OPINIÃO "Voto" por Ricardo Rio

2021-06-21

 

As últimas eleições autárquicas contaram com uma taxa de abstenção próxima dos 45%, ligeiramente inferior aos 47,4% registados em 2013.

Curiosamente, as eleições para os órgãos locais foram as únicas em que houve um aumento de participação entre os dois últimos sufrágios realizados, em sentido inverso ao que se verificou em todas as eleições para outros órgãos, tendo também sido aquelas em que a abstenção se cifrou num patamar inferior.

Mesmo considerando que o universo de eleitores não é totalmente comparável, a verdade é que nas legislativas de 2019 a abstenção ultrapassou os 50% (51,4%, face a 44,1% em 2015); que nas presidenciais de 2021 subiu acima dos 60% (contra 51,4% em 2016); e que nas europeias de 2019 quase se atingiu os 70% (69,2%, acima dos 66,2% de 2014).

Mesmo descontando leituras enviesadas associadas a erros nos cadernos eleitorais, os números são preocupantes e sintomáticos de um progressivo afastamento dos cidadãos de um dos seus direitos fundamentais: votar.

A participação plena em democracia está fortemente associada ao exercício do voto, enquanto ferramenta de escolha e escrutínio, traduzindo a avaliação, positiva ou negativa, do desempenho dos que governam e dos que se posicionam como alternativa.

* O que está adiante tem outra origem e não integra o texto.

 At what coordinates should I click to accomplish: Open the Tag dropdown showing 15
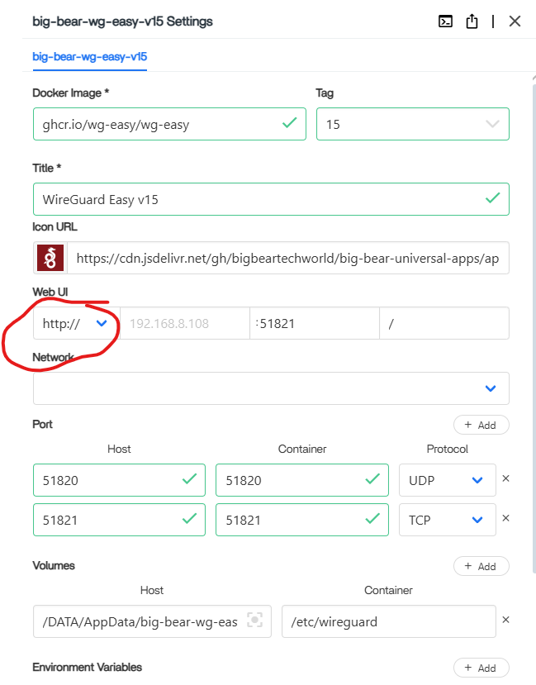(412, 124)
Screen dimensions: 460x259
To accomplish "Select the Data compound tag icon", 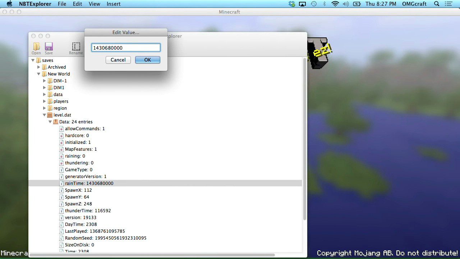I will point(56,122).
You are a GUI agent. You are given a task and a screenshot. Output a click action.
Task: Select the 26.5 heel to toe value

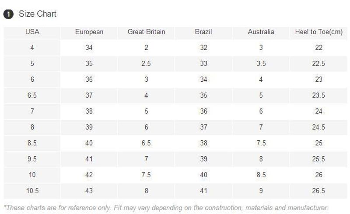tap(319, 191)
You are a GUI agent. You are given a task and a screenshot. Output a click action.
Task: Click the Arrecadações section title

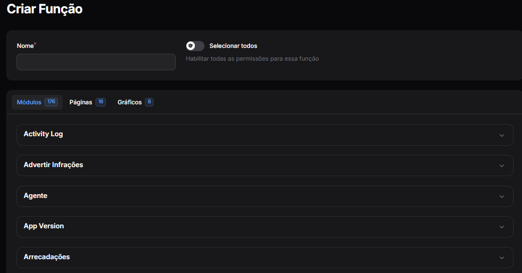coord(47,257)
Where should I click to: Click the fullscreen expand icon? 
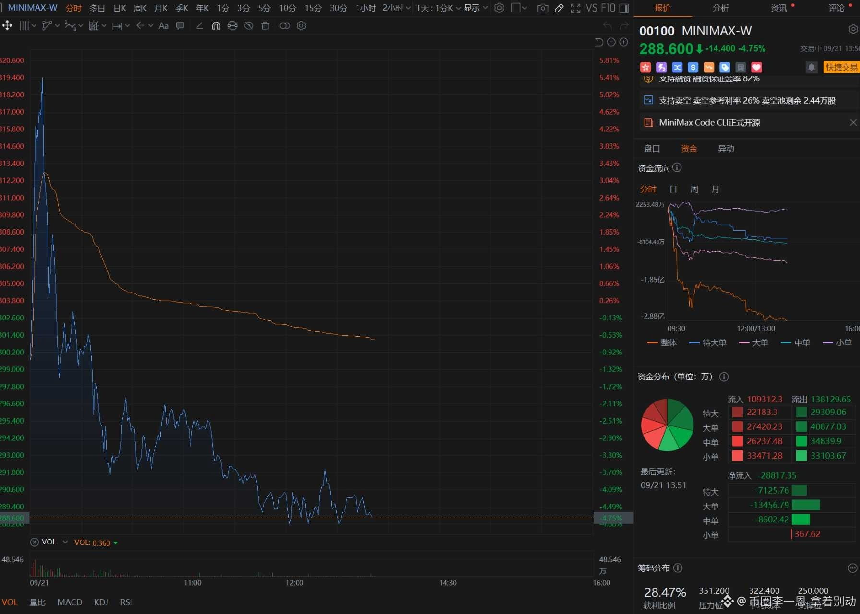click(575, 8)
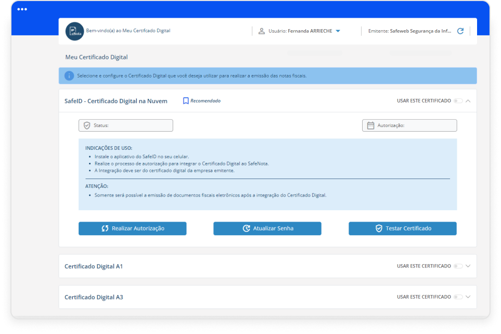Click the Atualizar Senha button
This screenshot has height=334, width=501.
[x=267, y=228]
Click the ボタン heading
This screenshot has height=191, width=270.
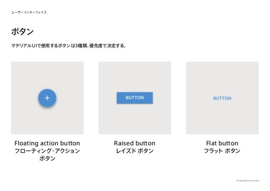tap(22, 32)
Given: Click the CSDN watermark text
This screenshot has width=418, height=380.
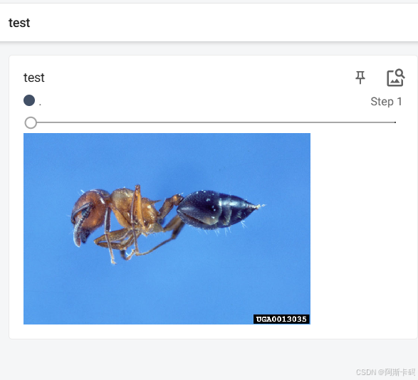Looking at the screenshot, I should 386,371.
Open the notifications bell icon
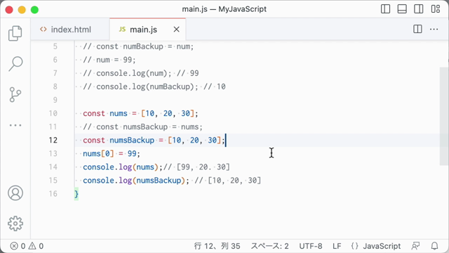The image size is (449, 253). [434, 246]
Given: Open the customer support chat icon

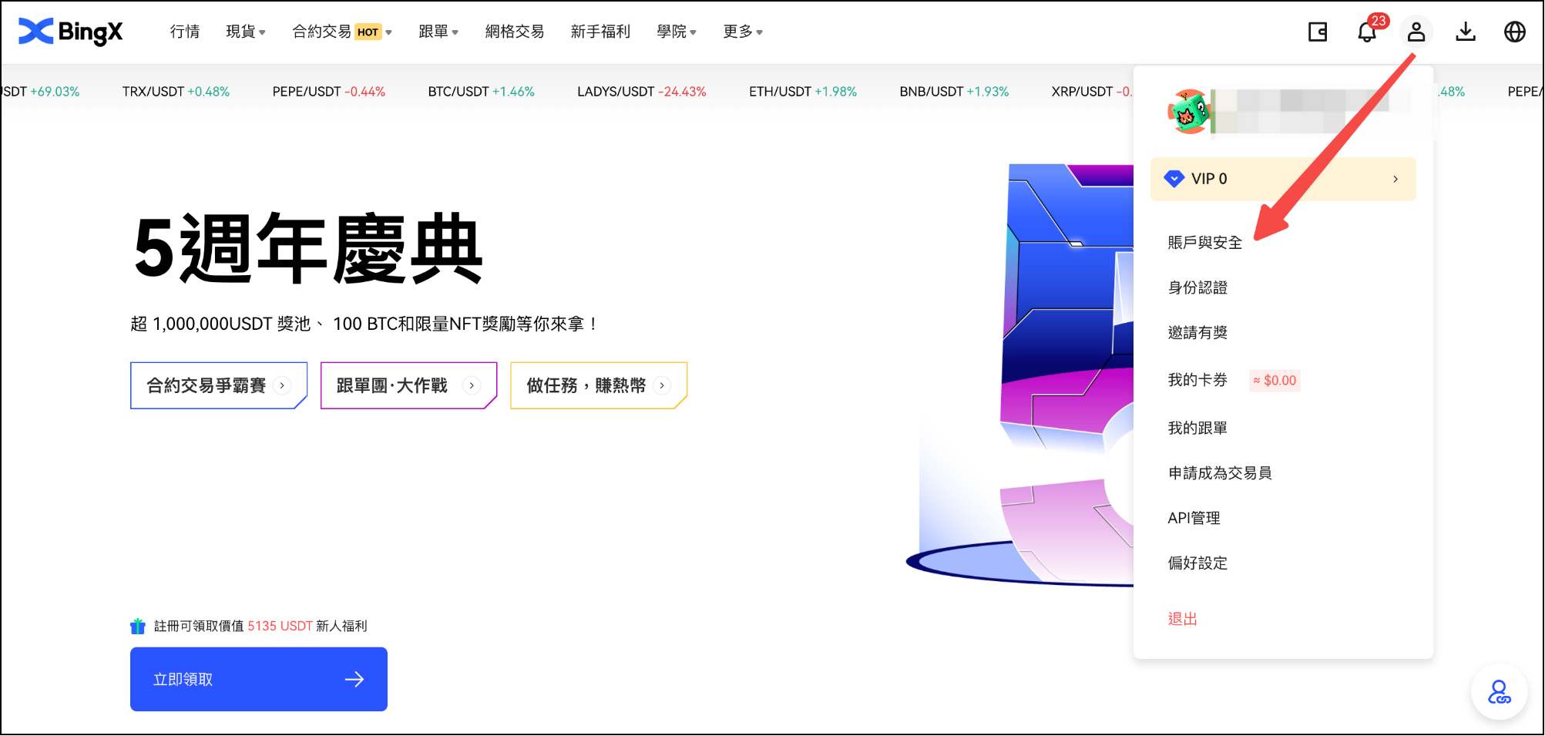Looking at the screenshot, I should 1499,692.
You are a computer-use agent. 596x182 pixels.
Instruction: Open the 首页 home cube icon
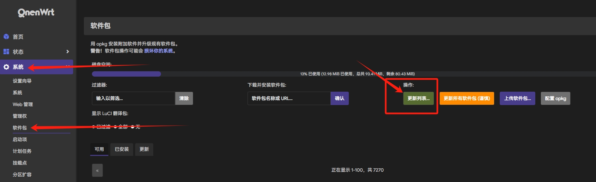pyautogui.click(x=6, y=36)
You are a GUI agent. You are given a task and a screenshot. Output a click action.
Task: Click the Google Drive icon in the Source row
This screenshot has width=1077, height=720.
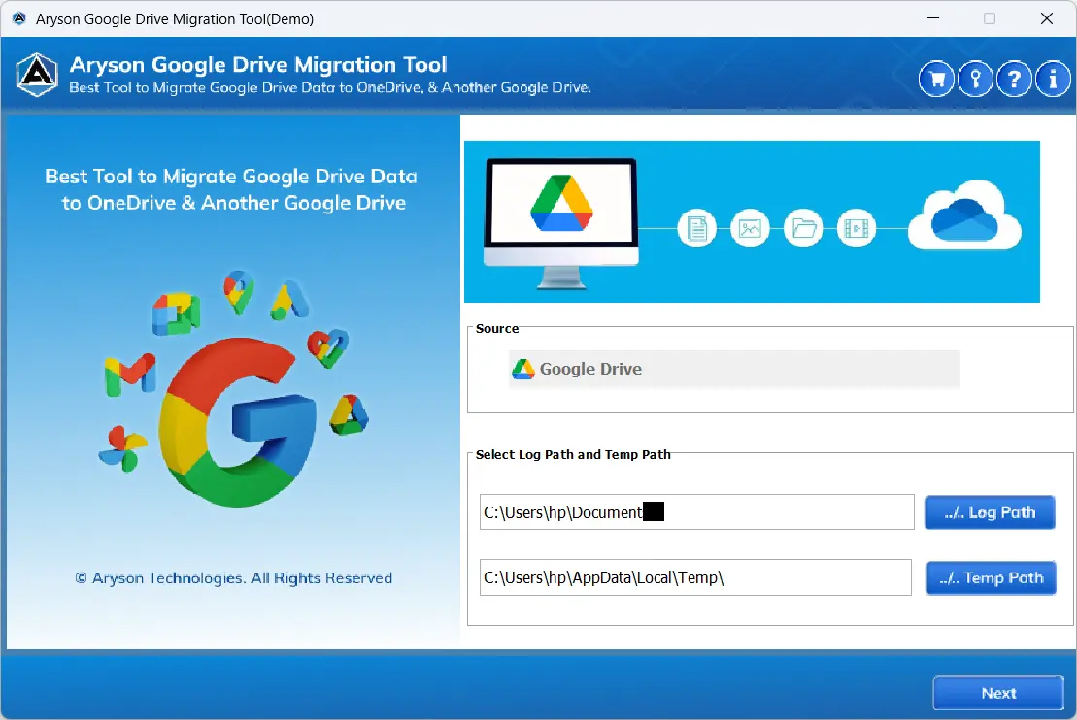pos(524,369)
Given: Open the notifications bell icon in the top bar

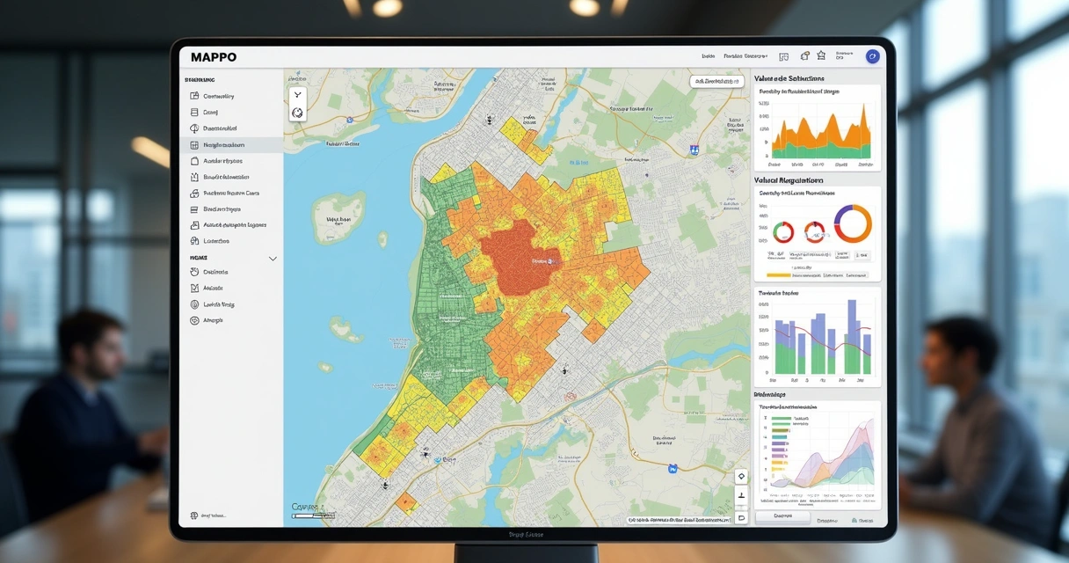Looking at the screenshot, I should pyautogui.click(x=804, y=55).
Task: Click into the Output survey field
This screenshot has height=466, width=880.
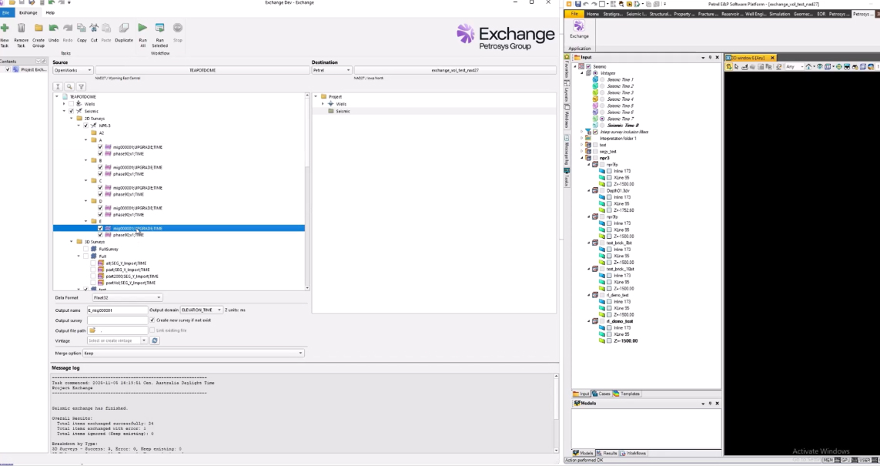Action: [x=117, y=320]
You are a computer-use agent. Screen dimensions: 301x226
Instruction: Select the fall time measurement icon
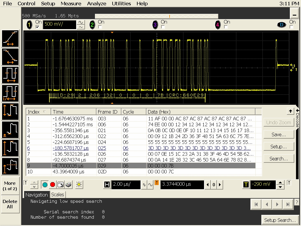coord(11,57)
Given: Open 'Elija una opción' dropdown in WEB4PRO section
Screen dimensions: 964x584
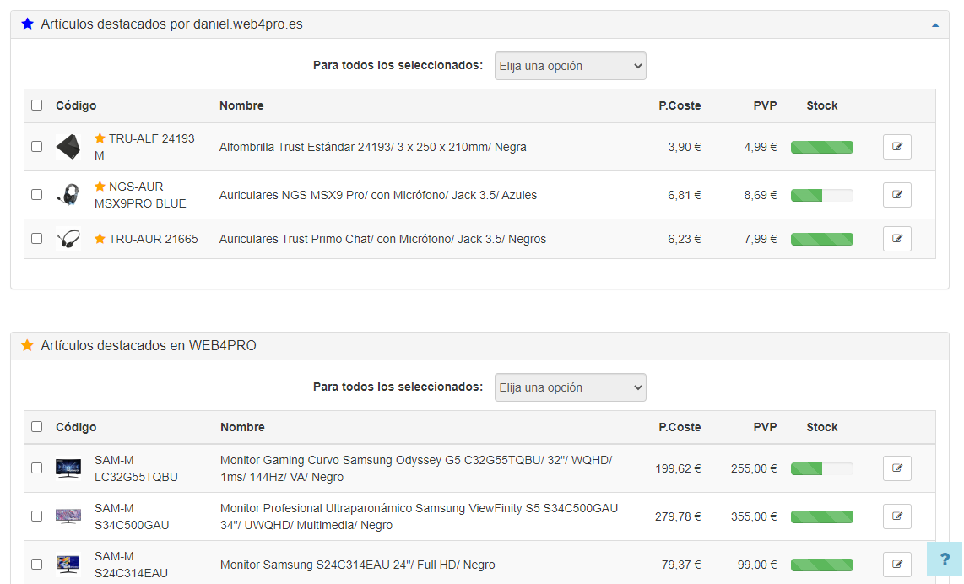Looking at the screenshot, I should (570, 387).
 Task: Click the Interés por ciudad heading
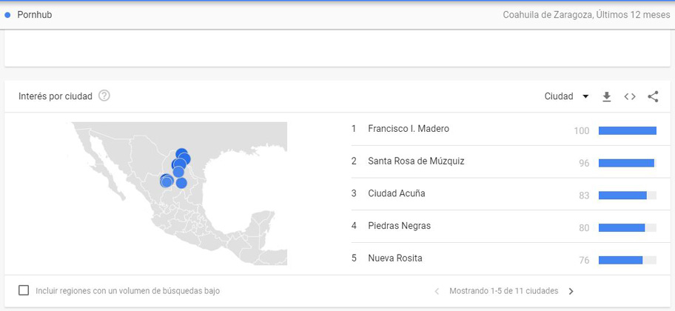click(x=56, y=96)
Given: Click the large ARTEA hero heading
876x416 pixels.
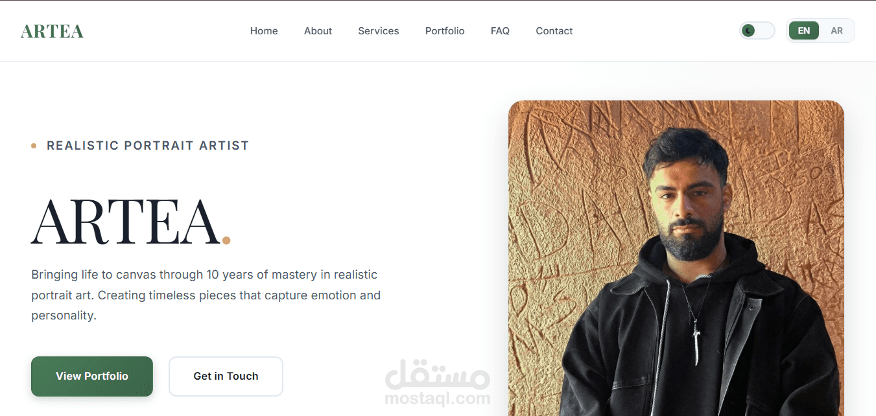Looking at the screenshot, I should (x=126, y=222).
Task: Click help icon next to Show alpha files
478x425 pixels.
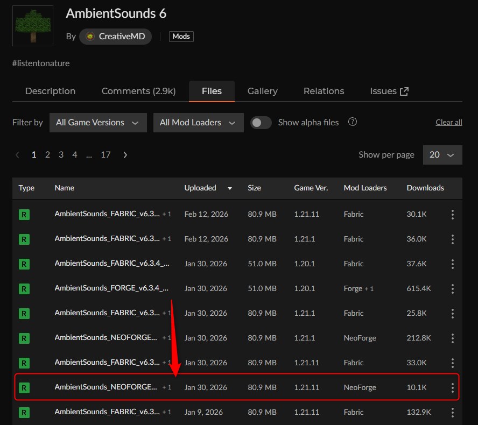Action: (353, 122)
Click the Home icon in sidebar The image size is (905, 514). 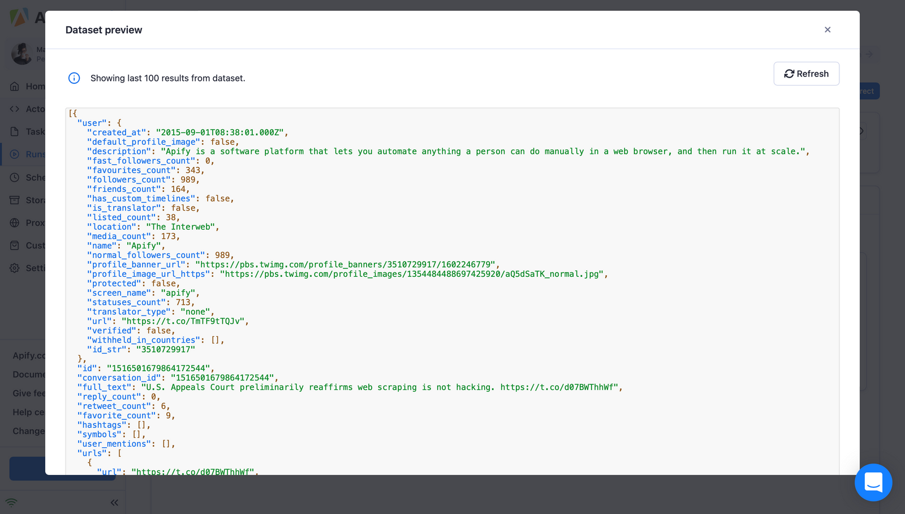15,87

No limite, perante uma não identificação com qualquer das candidaturas em confronto, um voto branco ou nulo é inequivocamente mais expressivo do que o passivo recurso à abstenção.

Foi neste contexto que surgiu em Braga o "Manifesto contra a Indiferença", promovido por académicos, empresários, agentes culturais e cidadãos anónimos que se assumem comprometidos com a salvaguarda da democracia, o qual contou com o apoio de diversas forças partidárias e da quase generalidade dos candidatos autárquicos locais.

A partir do documento consensualizado, os seus proponentes pretendem envolver a sociedade civil e todas as suas instituições, enquanto veículo mobilizador de todas as suas contrapartes para o apelo ao voto.

Esta é uma causa que, dizem, parte de Braga, mas deverá revestir-se de contornos nacionais, com o apoio dos diversos órgãos de soberania.

Também esta semana, os Mediadores Municipais Interculturais de Braga entenderam promover um sarau informativo, dirigido às comunidades migrantes, às suas associações representativas e às juntas de freguesia, dando conta da possibilidade de que, cumpridos os critérios de elegibilidade, os imigrantes radicados em Portugal poderão recensear-se até a 60 dias do ato eleitoral, para poderem usufruir em pleno dos direitos que a lei lhes confere.

Reduzir a taxa de abstenção nas eleições de setembro/outubro será a primeira vitória que todos poderemos celebrar.